Expression in the mammalian retina of parkin and UCH-L1, two components of the ubiquitin-proteasome system.

Departamento de Fisiología, Genética y Microbiología, Facultad de Ciencias, Universidad de Alicante, Alicante, Spain.
Brain research (Impact Factor: 2.46). 09/2010; 1352:70-82. DOI: 10.1016/j.brainres.2010.07.019
Source: PubMed

ABSTRACT The ubiquitin-proteasome system (UPS) functions as a major degradation pathway for misfolded and damaged proteins with an important neuroprotective role in the CNS against a variety of cellular stresses. Parkin and ubiquitin C-terminal hydrolase L1 (UCH-L1) are two relevant components of the UPS associated with a number of neurodegenerative disorders. We here address the expression profile of parkin and UCH-L1 in the mammalian retina, with special emphasis on primates.

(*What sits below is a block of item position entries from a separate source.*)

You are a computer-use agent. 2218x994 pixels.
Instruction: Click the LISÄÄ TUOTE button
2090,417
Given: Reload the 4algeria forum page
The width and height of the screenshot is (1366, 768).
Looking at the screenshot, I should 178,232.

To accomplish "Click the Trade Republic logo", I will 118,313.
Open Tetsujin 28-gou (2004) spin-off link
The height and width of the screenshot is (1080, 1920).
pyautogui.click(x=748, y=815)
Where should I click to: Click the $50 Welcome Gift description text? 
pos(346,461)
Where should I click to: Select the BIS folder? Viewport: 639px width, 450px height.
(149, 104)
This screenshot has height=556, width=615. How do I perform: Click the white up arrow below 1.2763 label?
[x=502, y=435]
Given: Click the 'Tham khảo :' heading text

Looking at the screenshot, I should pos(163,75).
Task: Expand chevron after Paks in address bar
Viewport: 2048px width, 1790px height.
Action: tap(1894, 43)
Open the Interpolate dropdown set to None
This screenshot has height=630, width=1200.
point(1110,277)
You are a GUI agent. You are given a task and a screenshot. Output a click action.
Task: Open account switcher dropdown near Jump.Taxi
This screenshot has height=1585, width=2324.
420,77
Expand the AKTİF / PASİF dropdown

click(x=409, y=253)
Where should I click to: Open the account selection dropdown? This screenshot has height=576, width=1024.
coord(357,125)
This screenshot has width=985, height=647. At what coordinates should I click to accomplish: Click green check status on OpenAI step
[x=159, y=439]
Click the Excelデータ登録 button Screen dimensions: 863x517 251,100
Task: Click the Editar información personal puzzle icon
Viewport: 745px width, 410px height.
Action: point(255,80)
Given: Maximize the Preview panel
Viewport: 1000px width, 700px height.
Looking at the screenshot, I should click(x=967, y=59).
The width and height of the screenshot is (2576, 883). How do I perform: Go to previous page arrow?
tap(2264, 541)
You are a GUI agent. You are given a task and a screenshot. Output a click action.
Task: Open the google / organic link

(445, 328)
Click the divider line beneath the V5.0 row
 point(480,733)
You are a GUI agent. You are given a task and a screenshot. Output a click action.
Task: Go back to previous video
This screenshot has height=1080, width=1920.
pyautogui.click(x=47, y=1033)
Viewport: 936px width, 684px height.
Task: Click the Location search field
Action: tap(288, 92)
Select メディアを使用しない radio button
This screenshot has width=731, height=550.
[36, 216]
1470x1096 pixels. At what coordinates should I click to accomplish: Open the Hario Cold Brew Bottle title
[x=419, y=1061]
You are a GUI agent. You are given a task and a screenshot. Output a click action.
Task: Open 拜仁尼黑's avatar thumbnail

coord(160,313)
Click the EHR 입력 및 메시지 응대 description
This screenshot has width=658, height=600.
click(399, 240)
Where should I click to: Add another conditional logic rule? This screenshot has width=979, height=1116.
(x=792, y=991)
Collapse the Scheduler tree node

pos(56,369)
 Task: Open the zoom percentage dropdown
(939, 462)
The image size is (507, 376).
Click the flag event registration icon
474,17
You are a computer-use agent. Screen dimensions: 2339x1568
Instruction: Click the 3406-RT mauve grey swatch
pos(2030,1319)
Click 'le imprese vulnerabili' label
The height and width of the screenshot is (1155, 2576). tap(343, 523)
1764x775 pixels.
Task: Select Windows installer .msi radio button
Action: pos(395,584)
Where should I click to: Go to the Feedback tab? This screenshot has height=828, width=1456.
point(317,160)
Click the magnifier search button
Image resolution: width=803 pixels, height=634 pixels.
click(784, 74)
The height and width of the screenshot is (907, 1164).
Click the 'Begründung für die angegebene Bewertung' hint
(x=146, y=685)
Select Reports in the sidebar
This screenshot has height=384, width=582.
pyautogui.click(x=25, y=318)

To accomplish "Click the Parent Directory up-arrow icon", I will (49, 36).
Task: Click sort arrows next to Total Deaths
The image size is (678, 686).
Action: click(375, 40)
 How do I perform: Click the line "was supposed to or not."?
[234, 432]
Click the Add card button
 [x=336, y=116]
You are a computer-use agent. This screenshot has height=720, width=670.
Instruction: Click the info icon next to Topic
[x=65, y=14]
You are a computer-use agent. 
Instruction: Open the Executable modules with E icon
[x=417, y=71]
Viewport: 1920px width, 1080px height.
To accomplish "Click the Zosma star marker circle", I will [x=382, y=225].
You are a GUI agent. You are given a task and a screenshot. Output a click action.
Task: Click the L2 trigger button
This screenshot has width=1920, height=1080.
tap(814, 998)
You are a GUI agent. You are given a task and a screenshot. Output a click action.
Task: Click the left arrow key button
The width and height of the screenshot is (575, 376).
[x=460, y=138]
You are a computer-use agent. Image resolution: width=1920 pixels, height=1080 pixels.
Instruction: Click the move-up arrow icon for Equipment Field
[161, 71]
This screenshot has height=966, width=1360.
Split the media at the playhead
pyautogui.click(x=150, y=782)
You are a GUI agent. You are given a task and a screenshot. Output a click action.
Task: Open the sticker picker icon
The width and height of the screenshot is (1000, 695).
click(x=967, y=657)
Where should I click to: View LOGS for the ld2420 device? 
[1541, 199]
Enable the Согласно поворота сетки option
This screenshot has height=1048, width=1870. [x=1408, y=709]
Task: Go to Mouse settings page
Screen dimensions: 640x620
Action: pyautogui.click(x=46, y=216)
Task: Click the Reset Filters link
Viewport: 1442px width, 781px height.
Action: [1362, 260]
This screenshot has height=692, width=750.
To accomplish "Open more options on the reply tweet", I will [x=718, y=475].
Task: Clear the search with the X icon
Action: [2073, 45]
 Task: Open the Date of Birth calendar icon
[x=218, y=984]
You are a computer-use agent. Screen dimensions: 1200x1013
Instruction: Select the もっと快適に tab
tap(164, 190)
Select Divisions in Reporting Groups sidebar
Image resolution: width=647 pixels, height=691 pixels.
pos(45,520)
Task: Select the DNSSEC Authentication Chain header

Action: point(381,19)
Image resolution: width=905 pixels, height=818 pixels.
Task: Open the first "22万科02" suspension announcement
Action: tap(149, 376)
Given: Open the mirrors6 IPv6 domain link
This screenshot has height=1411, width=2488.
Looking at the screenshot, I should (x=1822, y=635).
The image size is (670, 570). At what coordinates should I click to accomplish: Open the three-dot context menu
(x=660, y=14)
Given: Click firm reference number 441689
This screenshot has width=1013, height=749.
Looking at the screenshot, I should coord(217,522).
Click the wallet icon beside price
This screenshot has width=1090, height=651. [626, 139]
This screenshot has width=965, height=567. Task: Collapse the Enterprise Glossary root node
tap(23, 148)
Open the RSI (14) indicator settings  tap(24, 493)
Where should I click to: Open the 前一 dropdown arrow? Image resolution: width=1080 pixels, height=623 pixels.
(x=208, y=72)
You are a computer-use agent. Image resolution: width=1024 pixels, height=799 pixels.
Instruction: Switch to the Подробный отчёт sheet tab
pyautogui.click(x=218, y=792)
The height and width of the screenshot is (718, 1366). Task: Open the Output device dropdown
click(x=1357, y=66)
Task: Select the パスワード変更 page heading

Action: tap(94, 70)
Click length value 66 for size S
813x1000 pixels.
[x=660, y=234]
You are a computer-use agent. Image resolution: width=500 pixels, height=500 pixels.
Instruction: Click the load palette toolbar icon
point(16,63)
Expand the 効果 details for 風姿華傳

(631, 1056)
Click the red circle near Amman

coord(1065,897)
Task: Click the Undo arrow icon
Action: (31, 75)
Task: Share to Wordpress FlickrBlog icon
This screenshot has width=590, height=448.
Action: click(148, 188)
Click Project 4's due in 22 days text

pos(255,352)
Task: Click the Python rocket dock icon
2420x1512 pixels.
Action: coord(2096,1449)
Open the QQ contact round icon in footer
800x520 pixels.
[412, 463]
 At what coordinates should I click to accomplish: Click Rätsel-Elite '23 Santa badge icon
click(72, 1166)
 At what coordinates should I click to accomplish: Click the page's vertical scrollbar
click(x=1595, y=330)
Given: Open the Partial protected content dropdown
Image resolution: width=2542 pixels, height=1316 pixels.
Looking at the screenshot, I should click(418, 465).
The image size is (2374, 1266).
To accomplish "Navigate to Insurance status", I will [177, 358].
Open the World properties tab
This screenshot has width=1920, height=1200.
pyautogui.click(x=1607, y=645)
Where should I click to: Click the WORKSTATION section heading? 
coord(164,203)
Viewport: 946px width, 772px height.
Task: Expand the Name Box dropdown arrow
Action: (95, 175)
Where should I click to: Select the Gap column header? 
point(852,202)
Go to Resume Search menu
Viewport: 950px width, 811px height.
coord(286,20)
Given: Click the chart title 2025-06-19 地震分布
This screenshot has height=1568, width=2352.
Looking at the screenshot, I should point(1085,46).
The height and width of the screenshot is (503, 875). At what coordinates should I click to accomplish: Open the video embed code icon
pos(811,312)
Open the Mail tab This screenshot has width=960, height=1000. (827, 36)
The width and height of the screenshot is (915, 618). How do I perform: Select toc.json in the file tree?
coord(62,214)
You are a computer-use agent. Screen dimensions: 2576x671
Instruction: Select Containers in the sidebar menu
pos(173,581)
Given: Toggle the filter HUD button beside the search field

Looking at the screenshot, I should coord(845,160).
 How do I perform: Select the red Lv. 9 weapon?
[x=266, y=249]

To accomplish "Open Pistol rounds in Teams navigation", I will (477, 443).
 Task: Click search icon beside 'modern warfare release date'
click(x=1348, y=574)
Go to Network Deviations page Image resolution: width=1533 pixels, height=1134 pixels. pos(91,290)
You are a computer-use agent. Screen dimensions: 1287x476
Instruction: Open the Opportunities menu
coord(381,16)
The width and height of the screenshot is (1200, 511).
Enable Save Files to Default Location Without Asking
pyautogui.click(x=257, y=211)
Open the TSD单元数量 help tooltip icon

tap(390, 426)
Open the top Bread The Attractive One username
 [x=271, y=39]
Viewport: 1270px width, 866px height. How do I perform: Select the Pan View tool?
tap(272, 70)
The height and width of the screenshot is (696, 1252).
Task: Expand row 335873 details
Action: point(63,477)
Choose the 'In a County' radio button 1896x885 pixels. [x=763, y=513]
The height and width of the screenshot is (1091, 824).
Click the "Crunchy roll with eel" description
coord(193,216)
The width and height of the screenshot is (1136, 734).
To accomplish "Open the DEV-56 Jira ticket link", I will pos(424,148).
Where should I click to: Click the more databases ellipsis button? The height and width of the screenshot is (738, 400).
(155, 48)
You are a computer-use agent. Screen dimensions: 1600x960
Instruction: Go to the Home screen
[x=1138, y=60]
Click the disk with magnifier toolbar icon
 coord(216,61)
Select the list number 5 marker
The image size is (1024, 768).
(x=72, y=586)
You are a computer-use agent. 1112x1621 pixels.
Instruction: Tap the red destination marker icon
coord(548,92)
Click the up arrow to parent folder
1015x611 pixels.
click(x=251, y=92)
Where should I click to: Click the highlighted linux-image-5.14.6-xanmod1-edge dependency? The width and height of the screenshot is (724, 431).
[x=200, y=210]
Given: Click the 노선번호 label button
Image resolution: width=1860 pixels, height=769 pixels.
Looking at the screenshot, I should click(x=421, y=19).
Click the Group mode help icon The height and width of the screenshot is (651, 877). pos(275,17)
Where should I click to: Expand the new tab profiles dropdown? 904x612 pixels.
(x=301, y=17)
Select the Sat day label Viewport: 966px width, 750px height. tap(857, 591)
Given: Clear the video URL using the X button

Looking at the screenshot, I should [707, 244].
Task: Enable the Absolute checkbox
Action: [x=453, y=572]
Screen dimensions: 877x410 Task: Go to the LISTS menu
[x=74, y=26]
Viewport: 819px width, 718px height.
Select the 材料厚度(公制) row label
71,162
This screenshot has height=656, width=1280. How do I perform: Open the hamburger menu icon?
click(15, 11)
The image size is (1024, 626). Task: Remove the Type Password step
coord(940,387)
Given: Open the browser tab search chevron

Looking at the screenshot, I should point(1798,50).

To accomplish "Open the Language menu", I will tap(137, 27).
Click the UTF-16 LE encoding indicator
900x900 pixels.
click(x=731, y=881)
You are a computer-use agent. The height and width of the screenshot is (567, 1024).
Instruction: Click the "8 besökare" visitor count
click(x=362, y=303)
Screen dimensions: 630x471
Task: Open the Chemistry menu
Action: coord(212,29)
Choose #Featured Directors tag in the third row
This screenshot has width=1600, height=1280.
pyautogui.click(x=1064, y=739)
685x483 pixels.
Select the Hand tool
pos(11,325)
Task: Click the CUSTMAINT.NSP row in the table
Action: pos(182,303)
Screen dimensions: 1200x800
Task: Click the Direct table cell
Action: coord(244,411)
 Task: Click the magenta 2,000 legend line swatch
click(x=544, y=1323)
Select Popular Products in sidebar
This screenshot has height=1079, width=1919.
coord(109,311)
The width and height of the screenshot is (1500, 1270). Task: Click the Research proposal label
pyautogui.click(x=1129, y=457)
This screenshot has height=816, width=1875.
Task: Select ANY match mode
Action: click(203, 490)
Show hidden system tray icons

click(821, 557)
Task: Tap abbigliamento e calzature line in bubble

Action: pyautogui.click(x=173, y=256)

We describe for the first time the presence of parkin in the retina of mammals, including humans. Parkin and UCH-L1 genes were expressed at the mRNA and protein levels in the retina of all species examined. The immunolocalization pattern of parkin was quite widespread, being expressed by most retinal neuronal types, including photoreceptors. UCH-L1 was localized to horizontal cells and specific subtypes of bipolar and amacrine cells, as well as to ganglion cells and their axons forming the nerve fiber layer. In rodents no UCH-L1 immunoreactivity was found in cone or rod photoreceptors, whereas this protein was present along the whole length of cones in all other mammals. Remarkably, UCH-L1 was expressed by dopaminergic amacrine cells of primates. The ample distribution of parkin and UCH-L1 in the mammalian retina, together with the crucial role played by the UPS in normal neuronal physiology in the brain, points to a participation of these two proteins in the ubiquitin-proteasomal pathway of protein degradation in most retinal cell types, where they could exert a protective function against neuronal stress.